Jazz historian, pianist and retired Rutgers-Newark Professor of Music Dr. Lewis Porter plans to spend more time on his own music these days.
With that goal in mind, Dr. Porter gave his final Deep Dive analysis for WBGO this week, an in-depth analysis of John Coltrane's riveting instrumental "Alabama," which was the saxophonist's reaction to the horrific 1963 bombing of a church in Birmingham.
Dr. Porter spent more than four decades in the educational sector but the administrative duties associated with being a full-time professor became draining for him. As he reflects in our interview for the WBGO Journal, he will always love teaching, especially his Jazz History program.
"I always said that what I was really doing was teaching critical thinking, with jazz as the example or as the platform for teaching it," he says. "I must say, the most satisfying thing to this day is to run into a former student — even someone who just took a couple of semester with me like [trumpeter] Sean Jones or [drummer] Chris Beck — and to have them say, 'I'm still reading books and finding things of interest based on things you inspired me to look into.' Every semester there would be a few evaluations that said 'This course has not only taught me about jazz, it's taught me how to think and it's changed my outlook on life.'"
During the pandemic, Dr. Porter had to cancel 16 concerts in April and May, but he was able to release his latest album, Transcendent (Sunnyside), a collaboration with guitarist Ray Suhy. "That album has got some great reviews," Dr. Porter says. "Some people may say this is a different direction for me. It's kind of rock-oriented and the guitar player, he plays with Cannabis Corpse and Six Feet Under, really hardcore rock bands.
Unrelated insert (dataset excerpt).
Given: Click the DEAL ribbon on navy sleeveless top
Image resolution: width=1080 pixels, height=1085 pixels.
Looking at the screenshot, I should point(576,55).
One of the great things about it is that he really can play. He's a terrific musician and is just a great guy. I brought in my first-call rhythm section of Brad Jones and Rudy Royston, so the combination just seems to work. We have a ball playing together."
The author of two books on John Coltrane and two on Lester Young, Dr. Porter says he has enjoyed producing Deep Dive for WBGO, and knows his relationship with the station will continue in other ways. "It's been a terrific association, and I'm sure we'll continued to be associated," he says. "One thing that speaks very well for the station is the length of time that people stay there. Our friend Gary Walker was awfully nice when my solo piano album came out just last year. He invited me over and I gave a solo piano concert. A great group of people, and it's so important to keep the music going."